De kinderrechter begrijpt van de GI dat de komende periode ingezet wordt om [minderjarige 2] bij [instantie] te plaatsen om de diagnostiek en behandeling op te starten en daarnaast de thuissituatie van [minderjarige 1] te blijven volgen, omdat de huidige jeugdzorgwerker nog maar kort betrokken is en om die reden nog onvoldoende zicht heeft op de opvoedsituatie van de ouders. De kinderrechter wil gelet op het feit dat de ouders de afgelopen periode teveel in de steek zijn gelaten, de touwtjes strak in handen houden en de voortgang van de huidige inzet kunnen volgen. De kinderrechter zal daarom de ondertoezichtstelling van [minderjarige 1] en [minderjarige 2] verlengen voor de duur van zes maanden en voor het overige aanhouden tot een nader te bepalen zittingsdatum. Daarbij draagt de kinderrechter de GI op om uiterlijk één week voorafgaand aan de nader te bepalen zittingsdatum de kinderrechter en de belanghebbenden schriftelijk te informeren over de actuele stand van zaken. Na zes maanden zal de kinderrechter de GI en de ouders opnieuw horen en beslissen op het resterende duur van het verzoek. De kinderrechter spreekt de hoop uit dat dit bij zal dragen aan het herstellen van het vertrouwen van de ouders in de jeugdzorg.

6.De beslissing

De kinderrechter:
6.1.
verlengt de ondertoezichtstelling van [minderjarige 1] en [minderjarige 2] tot 23 december 2023;
6.2.
verklaart deze beschikking tot zover uitvoerbaar bij voorraad;
6.3.
houdt iedere verdere beslissing aan tot de zitting met gesloten deuren op een
nog nader te bepalen dag en tijdstip in december 2023 ;
6.4.
draagt de GI op om uiterlijk
één weekvoorafgaand aan de nader te bepalen zitting de kinderrechter en de belanghebbenden schriftelijk te informeren over de actuele stand van zaken, haar visie op de ondertoezichtstelling, en haar standpunt ten aanzien van de resterende duur van het verzoek.

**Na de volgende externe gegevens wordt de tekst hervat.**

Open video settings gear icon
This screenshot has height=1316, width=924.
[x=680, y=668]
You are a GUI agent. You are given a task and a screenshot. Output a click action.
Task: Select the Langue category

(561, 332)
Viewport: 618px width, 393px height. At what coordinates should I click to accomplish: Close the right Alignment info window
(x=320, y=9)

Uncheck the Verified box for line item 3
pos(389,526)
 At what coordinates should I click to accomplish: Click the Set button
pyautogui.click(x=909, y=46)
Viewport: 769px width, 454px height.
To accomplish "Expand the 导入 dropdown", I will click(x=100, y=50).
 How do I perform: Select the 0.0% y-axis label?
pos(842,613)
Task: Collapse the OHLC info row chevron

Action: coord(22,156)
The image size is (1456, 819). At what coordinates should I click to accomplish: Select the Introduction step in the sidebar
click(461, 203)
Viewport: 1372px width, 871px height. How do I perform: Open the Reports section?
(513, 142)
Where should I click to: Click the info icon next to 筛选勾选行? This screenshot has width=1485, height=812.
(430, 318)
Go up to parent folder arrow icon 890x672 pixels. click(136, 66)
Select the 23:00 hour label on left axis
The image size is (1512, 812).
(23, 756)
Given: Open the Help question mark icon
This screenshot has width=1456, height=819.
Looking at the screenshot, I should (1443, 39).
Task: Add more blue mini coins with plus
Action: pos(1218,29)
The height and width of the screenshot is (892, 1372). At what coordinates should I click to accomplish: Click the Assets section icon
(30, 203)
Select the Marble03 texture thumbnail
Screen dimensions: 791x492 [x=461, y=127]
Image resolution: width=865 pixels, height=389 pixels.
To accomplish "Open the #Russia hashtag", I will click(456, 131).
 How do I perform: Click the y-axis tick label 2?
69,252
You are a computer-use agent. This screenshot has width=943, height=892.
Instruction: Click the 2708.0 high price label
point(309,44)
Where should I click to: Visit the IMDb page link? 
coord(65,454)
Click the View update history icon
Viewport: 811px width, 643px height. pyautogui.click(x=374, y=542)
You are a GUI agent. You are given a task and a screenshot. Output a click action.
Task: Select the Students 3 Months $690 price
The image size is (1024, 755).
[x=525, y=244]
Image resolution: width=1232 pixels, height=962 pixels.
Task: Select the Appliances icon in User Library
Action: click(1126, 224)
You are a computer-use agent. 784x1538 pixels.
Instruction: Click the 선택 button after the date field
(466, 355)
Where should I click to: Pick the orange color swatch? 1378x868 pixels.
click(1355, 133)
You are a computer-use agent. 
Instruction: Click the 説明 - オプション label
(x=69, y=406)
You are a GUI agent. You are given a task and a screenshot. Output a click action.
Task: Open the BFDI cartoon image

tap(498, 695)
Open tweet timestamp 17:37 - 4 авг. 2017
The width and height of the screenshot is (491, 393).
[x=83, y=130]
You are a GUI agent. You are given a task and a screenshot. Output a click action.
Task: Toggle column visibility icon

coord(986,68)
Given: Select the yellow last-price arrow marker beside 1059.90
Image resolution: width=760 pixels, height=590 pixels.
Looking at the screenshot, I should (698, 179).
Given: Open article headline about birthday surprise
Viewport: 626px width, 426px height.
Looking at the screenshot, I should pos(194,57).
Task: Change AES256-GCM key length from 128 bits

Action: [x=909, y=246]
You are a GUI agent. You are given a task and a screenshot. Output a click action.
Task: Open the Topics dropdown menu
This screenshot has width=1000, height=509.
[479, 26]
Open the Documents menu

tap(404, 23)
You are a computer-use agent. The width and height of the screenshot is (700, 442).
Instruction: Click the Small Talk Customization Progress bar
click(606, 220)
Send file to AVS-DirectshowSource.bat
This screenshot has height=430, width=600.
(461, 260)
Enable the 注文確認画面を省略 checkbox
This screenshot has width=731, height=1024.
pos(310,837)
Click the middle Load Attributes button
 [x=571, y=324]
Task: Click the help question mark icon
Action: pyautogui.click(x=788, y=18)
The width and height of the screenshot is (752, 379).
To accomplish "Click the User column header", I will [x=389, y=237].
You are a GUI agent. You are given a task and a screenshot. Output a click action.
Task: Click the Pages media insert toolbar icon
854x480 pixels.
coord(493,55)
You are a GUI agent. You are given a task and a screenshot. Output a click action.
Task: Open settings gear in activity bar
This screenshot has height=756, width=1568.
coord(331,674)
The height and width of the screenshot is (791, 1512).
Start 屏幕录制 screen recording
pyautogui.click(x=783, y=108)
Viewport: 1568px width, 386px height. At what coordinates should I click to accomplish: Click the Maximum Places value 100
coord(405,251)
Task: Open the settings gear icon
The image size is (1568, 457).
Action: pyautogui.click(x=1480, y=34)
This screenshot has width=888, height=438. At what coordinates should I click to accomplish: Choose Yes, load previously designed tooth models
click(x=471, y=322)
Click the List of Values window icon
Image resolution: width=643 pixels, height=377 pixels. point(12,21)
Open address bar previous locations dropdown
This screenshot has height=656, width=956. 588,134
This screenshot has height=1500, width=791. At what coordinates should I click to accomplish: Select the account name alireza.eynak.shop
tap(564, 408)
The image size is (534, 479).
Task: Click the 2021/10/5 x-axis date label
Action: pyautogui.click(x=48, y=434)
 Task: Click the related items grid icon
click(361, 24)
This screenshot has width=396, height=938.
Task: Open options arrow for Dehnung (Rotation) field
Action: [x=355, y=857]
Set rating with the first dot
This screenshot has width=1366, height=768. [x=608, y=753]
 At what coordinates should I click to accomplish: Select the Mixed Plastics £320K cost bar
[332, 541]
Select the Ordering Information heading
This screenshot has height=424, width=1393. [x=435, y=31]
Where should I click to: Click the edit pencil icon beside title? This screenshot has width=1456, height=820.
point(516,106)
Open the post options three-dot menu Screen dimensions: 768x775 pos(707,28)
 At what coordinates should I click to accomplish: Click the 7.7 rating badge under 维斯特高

Deze beslissing is mondeling gegeven en in het openbaar uitgesproken op 9 juni 2023 door
mr. G.J. Baken, kinderrechter, in aanwezigheid van mr. Y. Bos als griffier. De schriftelijke uitwerking van deze beschikking is vastgesteld op 20 juni 2023.
Hoger beroep tegen deze beschikking kan worden ingesteld:
- door de verzoekers en de belanghebbende(n) aan wie een afschrift van de beschikking is verstrekt of verzonden, binnen drie maanden na de dag van de uitspraak;
- door andere belanghebbenden binnen drie maanden na de betekening daarvan of nadat de beschikking aan hen op een andere wijze bekend is geworden.
Het hoger beroep moet, door tussenkomst van een advocaat, worden ingediend bij de griffie van het gerechtshof te Arnhem-Leeuwarden.